(Dataset records)
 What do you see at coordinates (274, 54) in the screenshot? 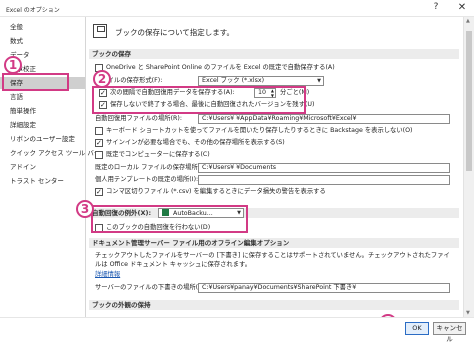
I see `section-save: ブックの保存` at bounding box center [274, 54].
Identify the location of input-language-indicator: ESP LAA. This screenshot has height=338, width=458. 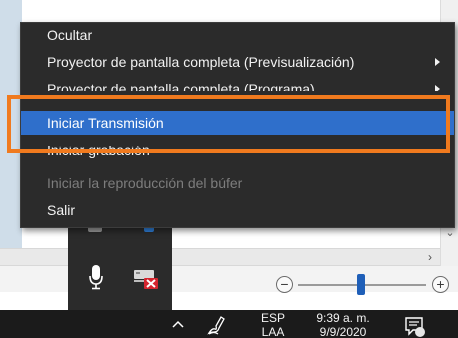
(273, 324).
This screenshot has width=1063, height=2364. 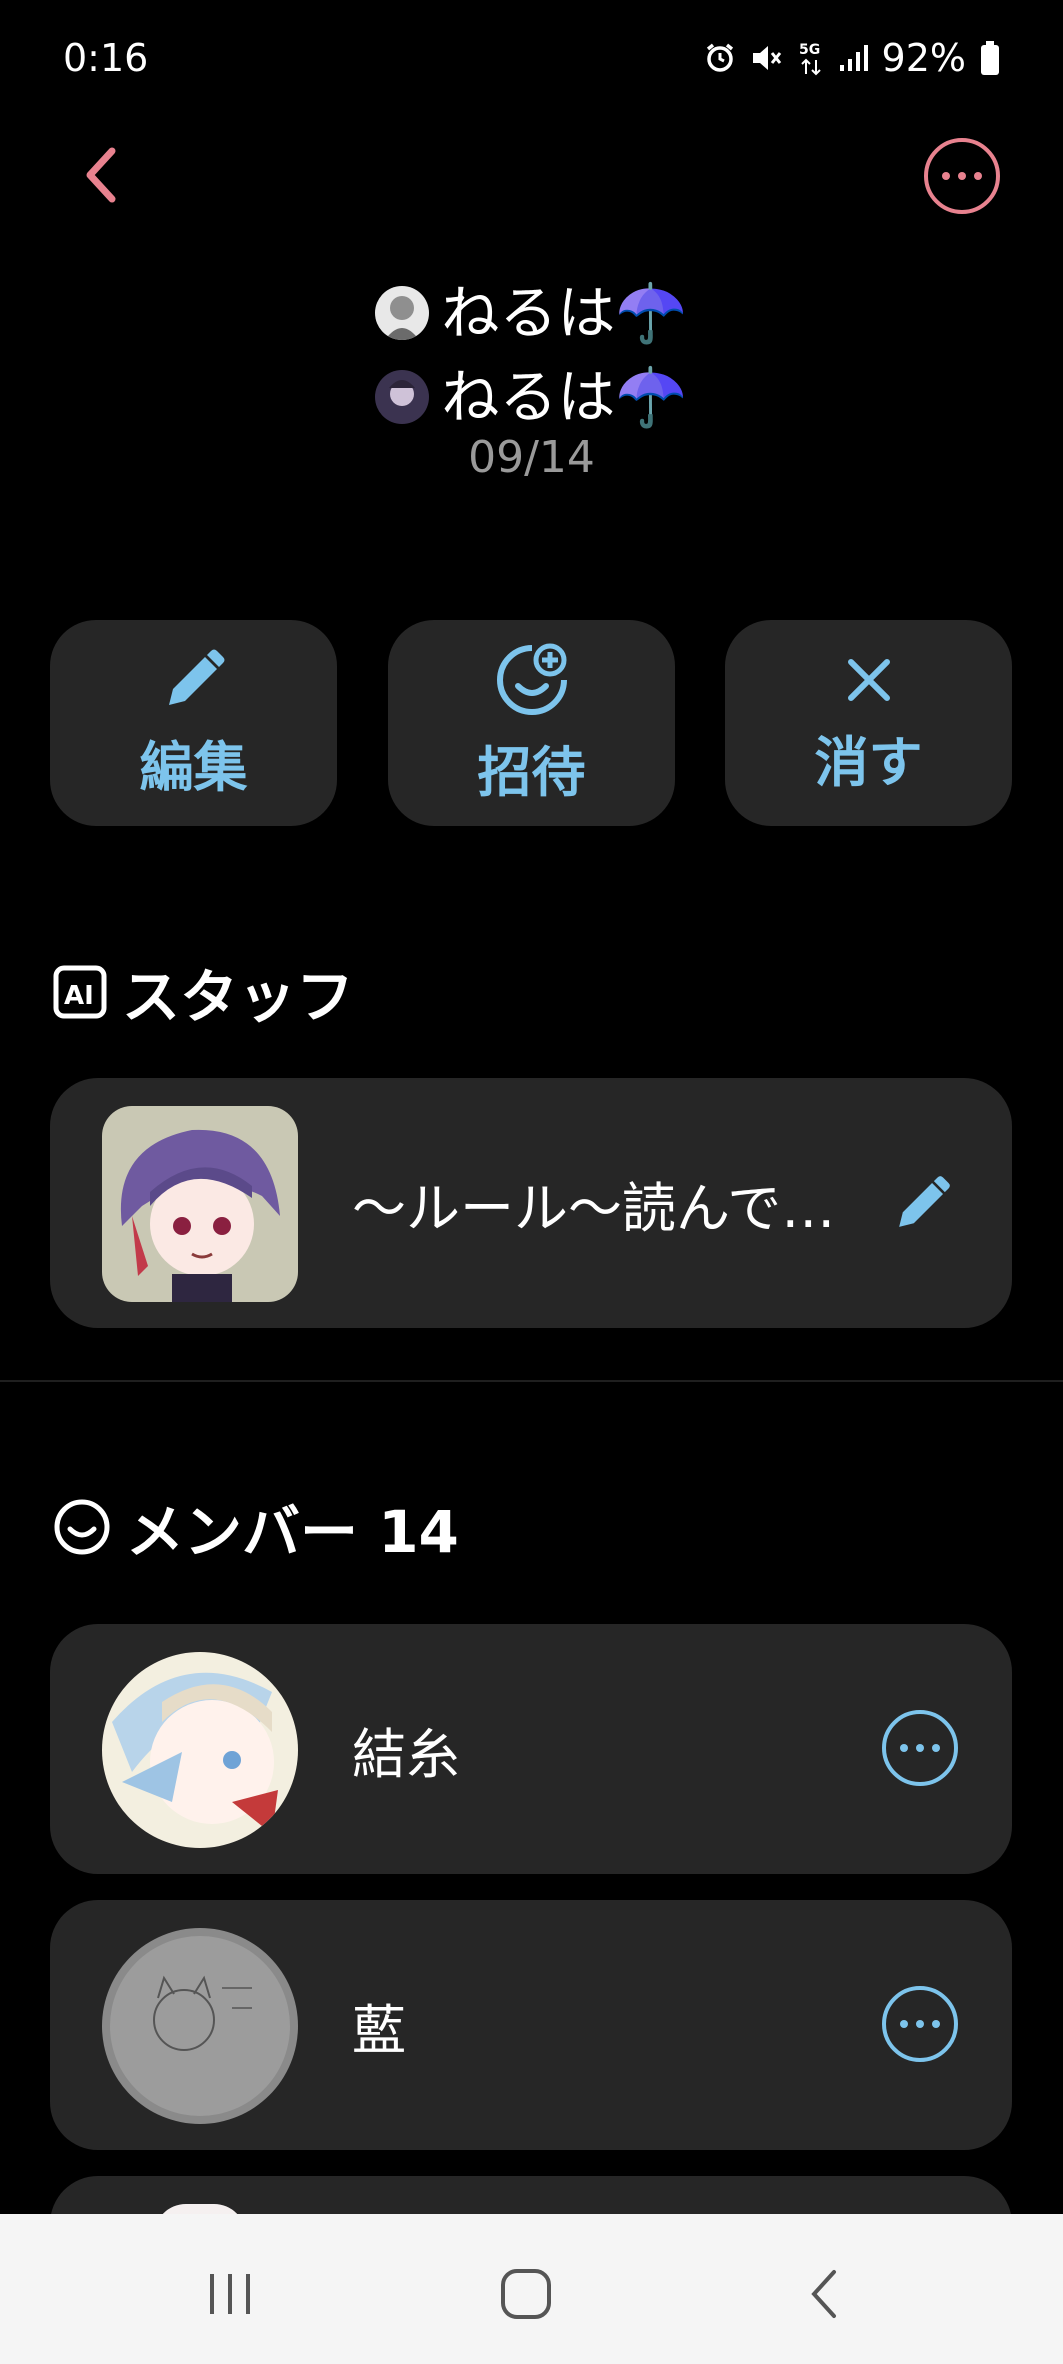 I want to click on invite-button: 招待, so click(x=532, y=723).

- **Work to be completed**: Reproduce the entries verbatim from the first line through the line containing "(273, 324).", including both of those lines. Leave the pictures out.

- **Answer for the task**:
 What do you see at coordinates (274, 54) in the screenshot? 
I see `section-save: ブックの保存` at bounding box center [274, 54].
Identify the location of input-language-indicator: ESP LAA. This screenshot has height=338, width=458. 
(273, 324).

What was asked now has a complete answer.